Convert the records into a JSON list of strings with one string per line and no blank lines. Begin at the line that contains "The height and", continue through the end of the records, and leave the pictures out.

==== Supplied material

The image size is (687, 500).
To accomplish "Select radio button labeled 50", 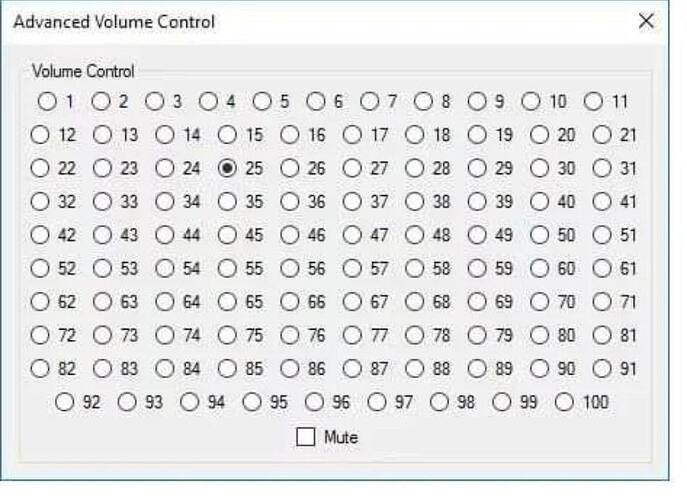I will coord(540,235).
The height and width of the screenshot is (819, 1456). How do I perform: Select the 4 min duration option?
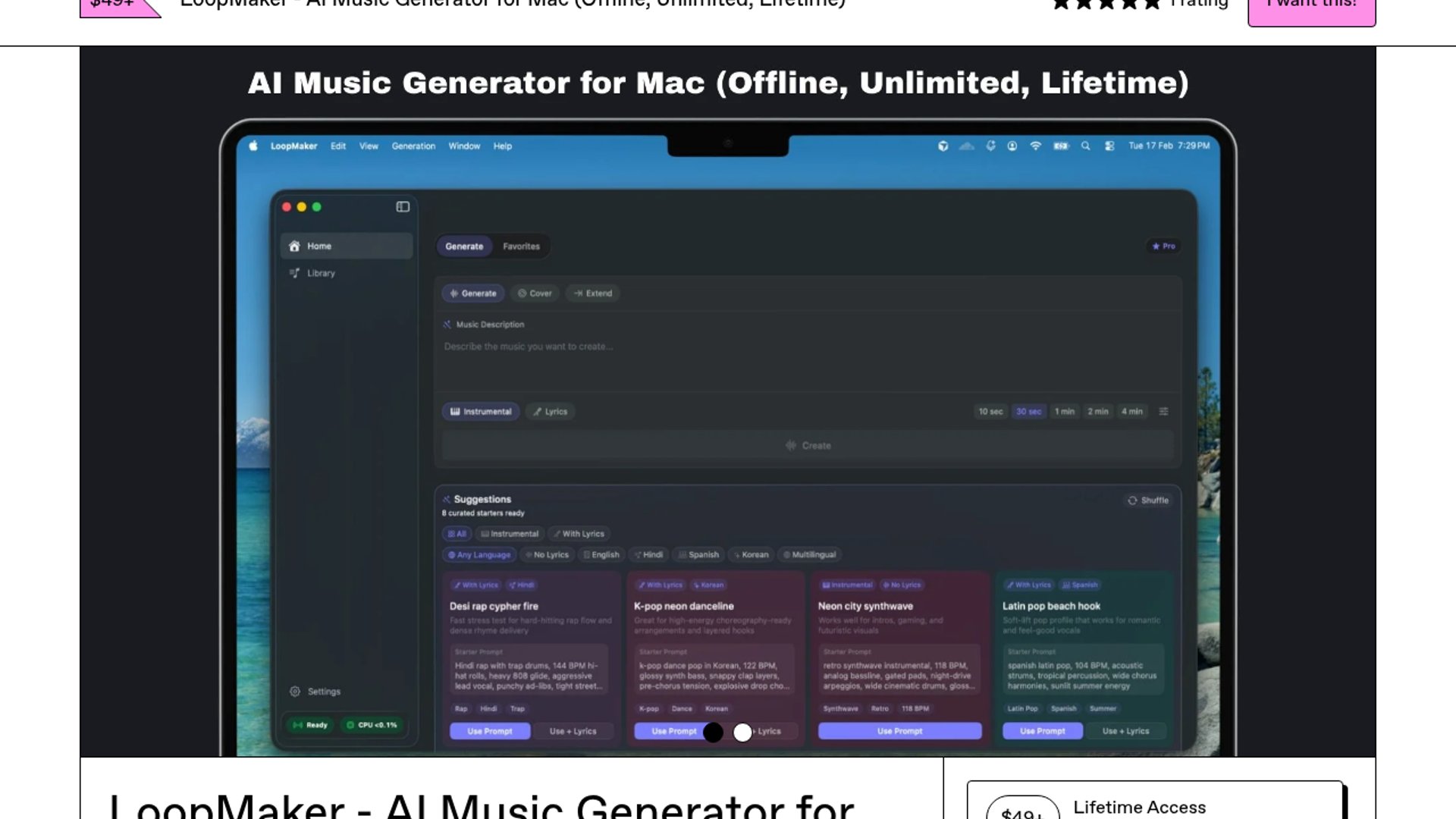[1131, 412]
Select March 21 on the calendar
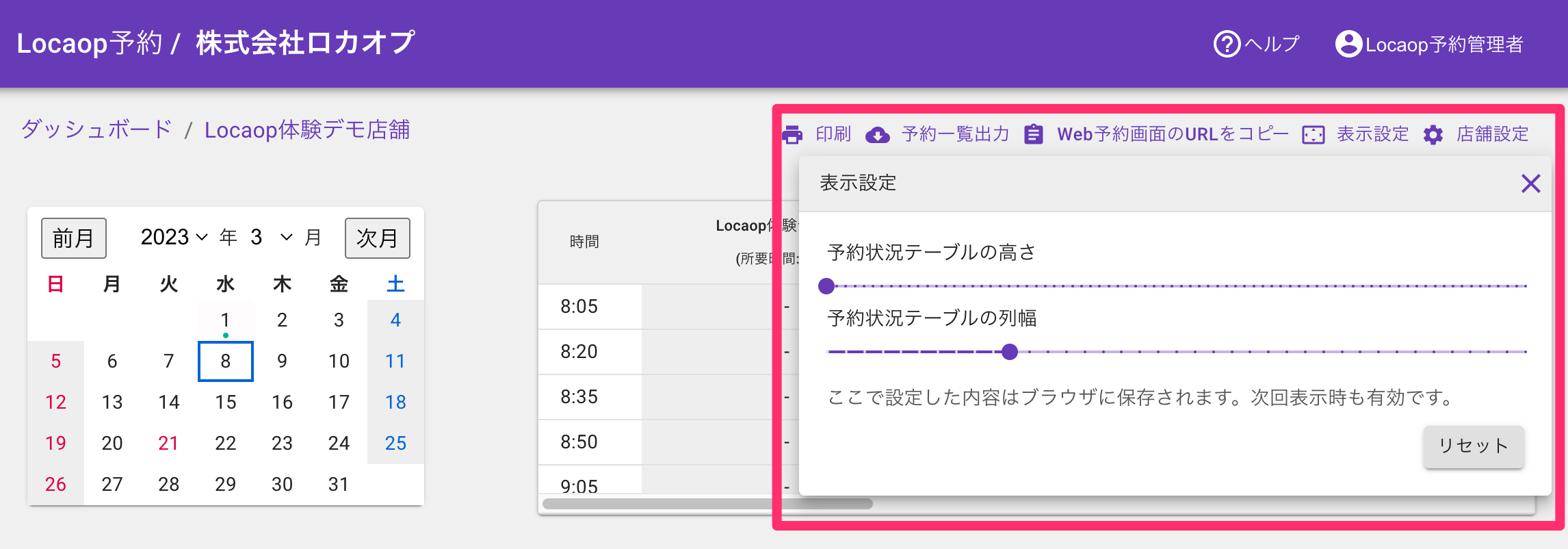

========

### Result
[
  "The height and width of the screenshot is (819, 1456). How do I perform: Select the 4 min duration option?",
  "[1131, 412]",
  "Select March 21 on the calendar"
]